Le plaisir sortait furieux, tel qu'un jet de fonte ardente et rouge : Loth s'affaissa sur la chair de l'opprimée. L'idée du sang le tourmentait : « Quelle bouche, ou quelle blessure de virginité a revomi sur ma face ? » Le flot du vomissement cloîtrait ses yeux, scellait ses lèvres, aveuglait, comme un masque, le torrent de son haleine.
« L'Autre : elle avait nom la Mère... Quelle confusion dans les générations!... Avec l'autre, ils allaient au plaisir en des tremblements de saints qui tomberaient à l'impureté, — mais l'Exultation, fantôme exquis né de leurs souffles, planait, le front haut et rayonnant, tout paré de fleurs fraîches.
« Celle-ci : quand la mère fut morte, Loth aima sa fille, la fille de Loth; il l'aimait d'une sensualité de prêtre chaste, il se mortifiait...
« Vainement !
« Elle dormait... C'était tantôt, non, c'était il y a un instant, un seul instant... Elle dormait. Elle ne cria point. Sa mère non plus n'avait pas crié. Ah ! c'est ma fille, ma vraie fille, — mais quelle confusion dans les générations futures !

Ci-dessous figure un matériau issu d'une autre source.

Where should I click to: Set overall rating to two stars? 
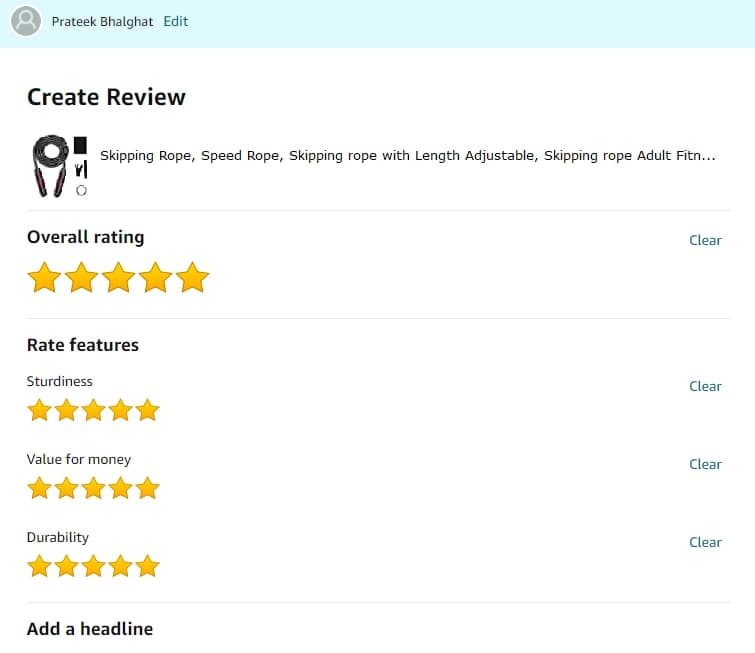tap(81, 278)
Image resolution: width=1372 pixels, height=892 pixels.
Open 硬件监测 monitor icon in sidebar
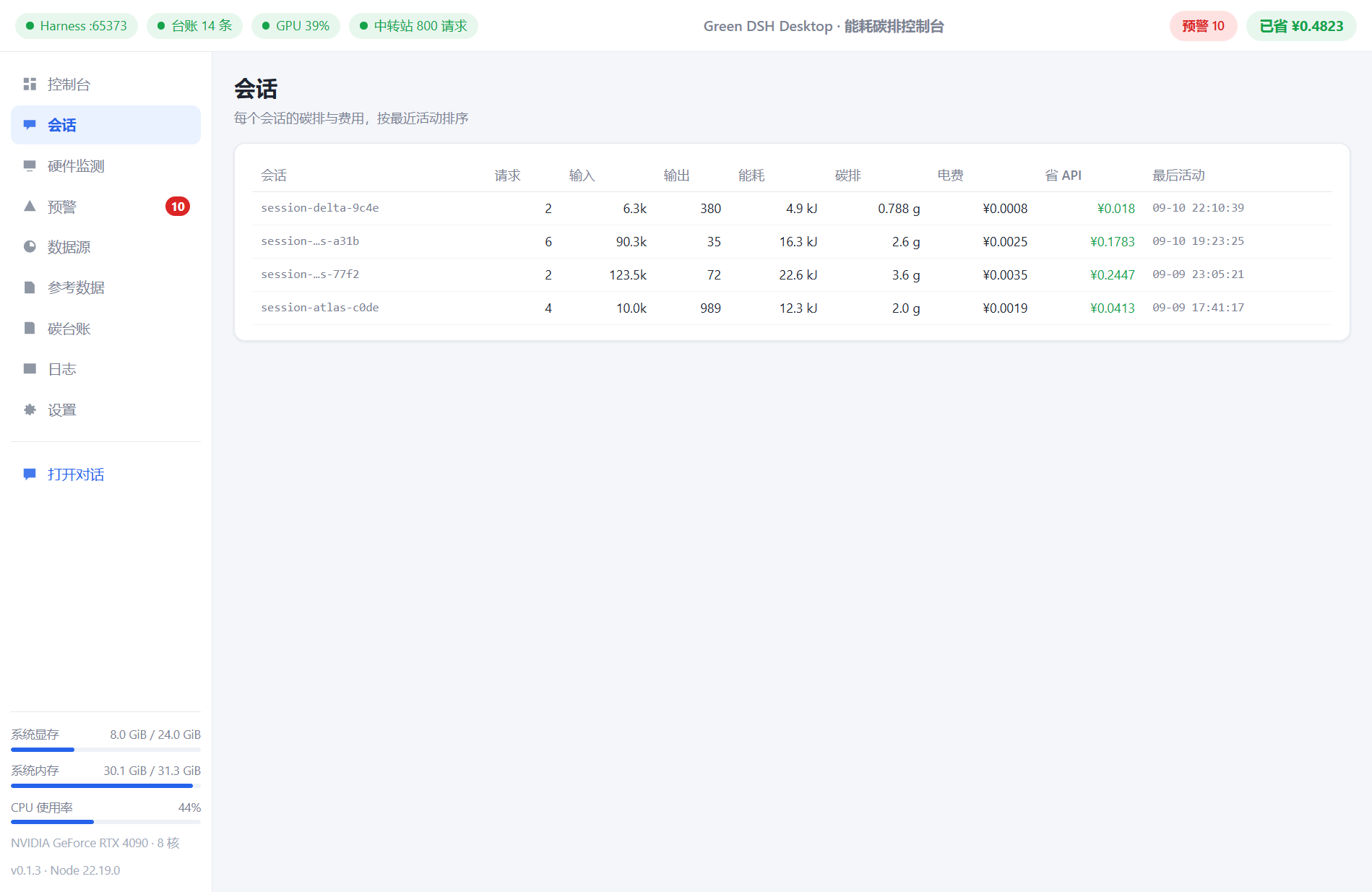click(30, 166)
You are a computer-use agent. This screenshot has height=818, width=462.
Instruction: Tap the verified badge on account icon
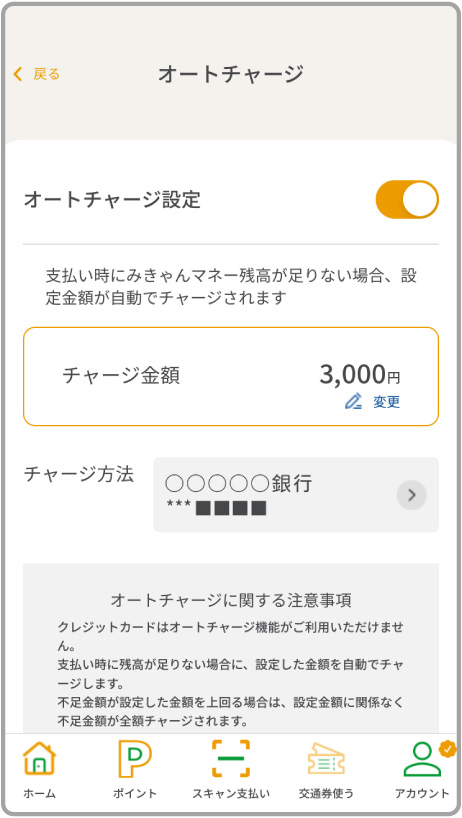click(x=447, y=750)
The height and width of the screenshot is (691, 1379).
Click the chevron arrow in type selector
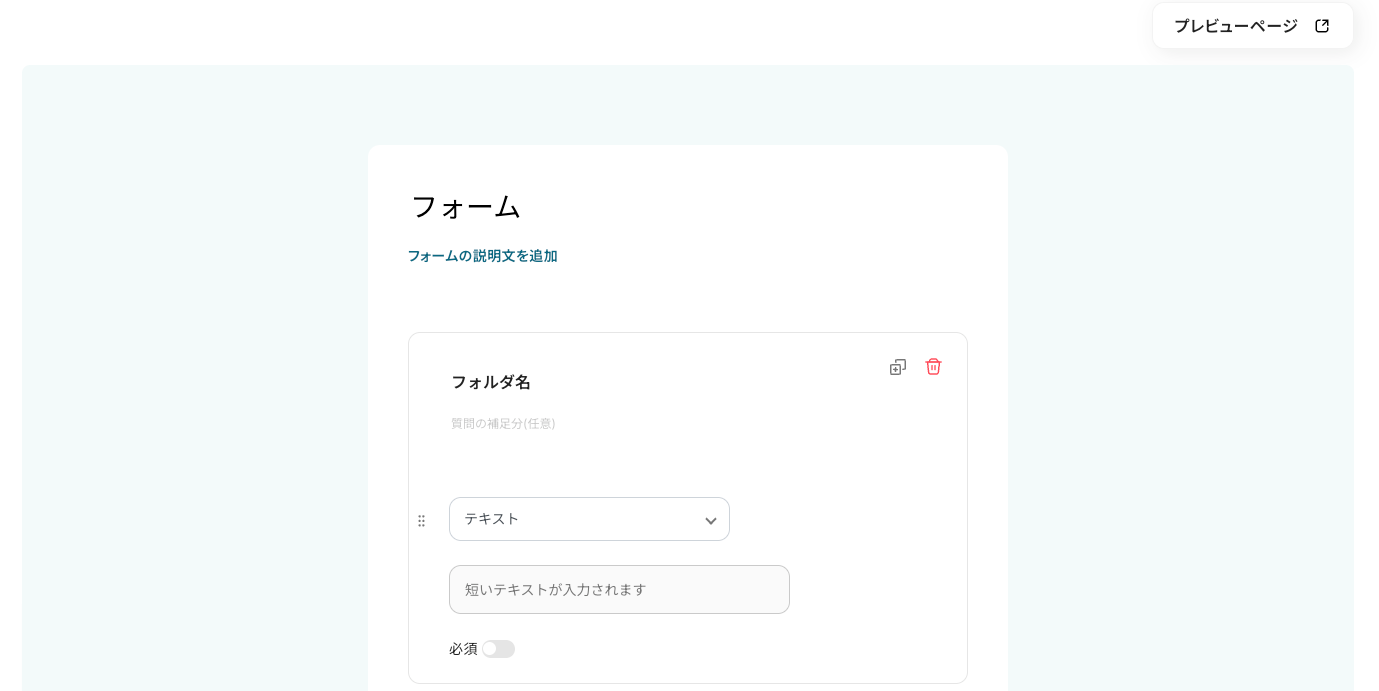click(711, 521)
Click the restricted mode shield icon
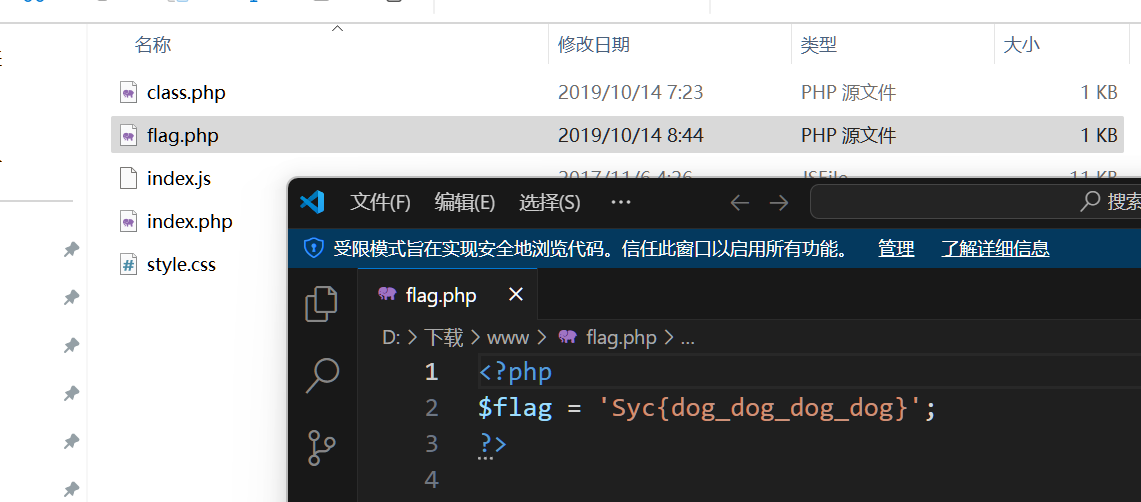 tap(314, 248)
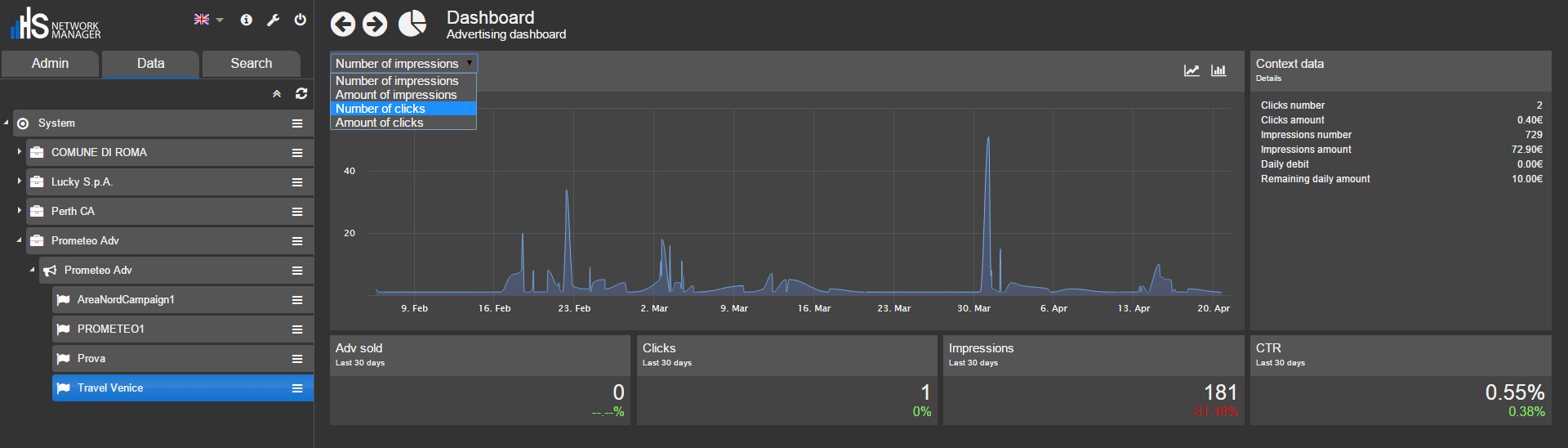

« Elle dormait, elle ne dort plus. Évidemment, — et c'est surtout désagréable parce que de quels yeux irrespectueux ne doit-elle pas, en ce moment même, fixer son père; de quels yeux sournois et, qui sait ? goguenards, des yeux à cracher dedans... Si elle pleurait, au moins, je la consolerais. J'ai envie de la battre !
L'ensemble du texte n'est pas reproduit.